IF ANYTHING, STUFF like this is inclined to make me think less of Rauner. Probably about as little as the Democratic Party-leaning operatives who sent me another e-mail message; one that suggests that the Ebola scare and the threat it poses to the public health of this nation is somehow a Republican Party plot.

The Agenda Project Action Fund is proud of the fact that it has its own advertising spots laying blame on the GOP for Ebola, contending that cuts in federal funds for health care initiatives have made us more vulnerable to a disease that some once wanted to think was limited exclusively to nations in west Africa.

“Republican Cuts Kill” is what this newest advertising campaign is called.

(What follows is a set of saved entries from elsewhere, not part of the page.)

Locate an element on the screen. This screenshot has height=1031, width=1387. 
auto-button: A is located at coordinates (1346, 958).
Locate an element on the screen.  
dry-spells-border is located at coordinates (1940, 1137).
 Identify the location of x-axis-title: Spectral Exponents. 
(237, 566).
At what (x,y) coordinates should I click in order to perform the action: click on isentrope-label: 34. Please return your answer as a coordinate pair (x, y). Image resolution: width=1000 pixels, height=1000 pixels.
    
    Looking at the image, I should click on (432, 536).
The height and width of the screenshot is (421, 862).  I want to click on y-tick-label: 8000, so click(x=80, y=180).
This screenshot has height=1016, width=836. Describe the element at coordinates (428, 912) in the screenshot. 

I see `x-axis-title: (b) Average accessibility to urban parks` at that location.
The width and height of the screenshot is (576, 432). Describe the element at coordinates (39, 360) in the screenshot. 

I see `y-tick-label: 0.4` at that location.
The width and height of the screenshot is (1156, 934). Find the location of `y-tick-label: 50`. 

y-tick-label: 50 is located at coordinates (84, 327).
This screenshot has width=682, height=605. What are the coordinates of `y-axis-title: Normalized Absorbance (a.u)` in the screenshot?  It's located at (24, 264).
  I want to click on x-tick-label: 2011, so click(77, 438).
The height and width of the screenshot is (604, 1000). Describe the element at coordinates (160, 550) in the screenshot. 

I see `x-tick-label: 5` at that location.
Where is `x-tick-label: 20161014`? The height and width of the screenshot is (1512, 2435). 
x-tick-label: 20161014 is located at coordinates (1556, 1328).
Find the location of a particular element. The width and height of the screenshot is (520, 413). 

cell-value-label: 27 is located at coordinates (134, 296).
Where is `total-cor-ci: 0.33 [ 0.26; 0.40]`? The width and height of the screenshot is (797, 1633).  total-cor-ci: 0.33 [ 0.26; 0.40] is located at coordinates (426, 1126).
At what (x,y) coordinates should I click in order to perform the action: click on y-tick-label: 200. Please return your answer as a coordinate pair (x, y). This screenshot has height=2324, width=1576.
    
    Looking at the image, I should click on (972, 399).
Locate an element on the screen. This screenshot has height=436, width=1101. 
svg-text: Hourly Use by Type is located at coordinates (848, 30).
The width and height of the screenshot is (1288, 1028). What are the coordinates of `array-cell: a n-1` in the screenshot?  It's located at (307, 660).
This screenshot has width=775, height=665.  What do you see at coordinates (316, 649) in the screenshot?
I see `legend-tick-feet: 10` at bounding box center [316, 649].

“Like rabid dogs in a butcher shop, Republicans have indiscriminately shredded everything in their path, including critical programs that could have dealt with the Ebola crisis before it reached our country,” the group wrote.


While I don’t doubt there is a way of twisting facts to make the problem so simplistic, the idea that either political party is to blame for the death that has occurred already – and the nurse who has turned ill despite wearing protective gear – is just nonsensical.

It’s got to the point where I dread television or e-mail – which the campaigns seem to like to use to send me their campaign ads, just in case I miss them on television.

Although I did find it amusing to get an e-mail Sunday from “Robert Redford,” telling me how I should support Sen. Tom Udall’s re-election bid in New Mexico – as though we’re all just the best of buds.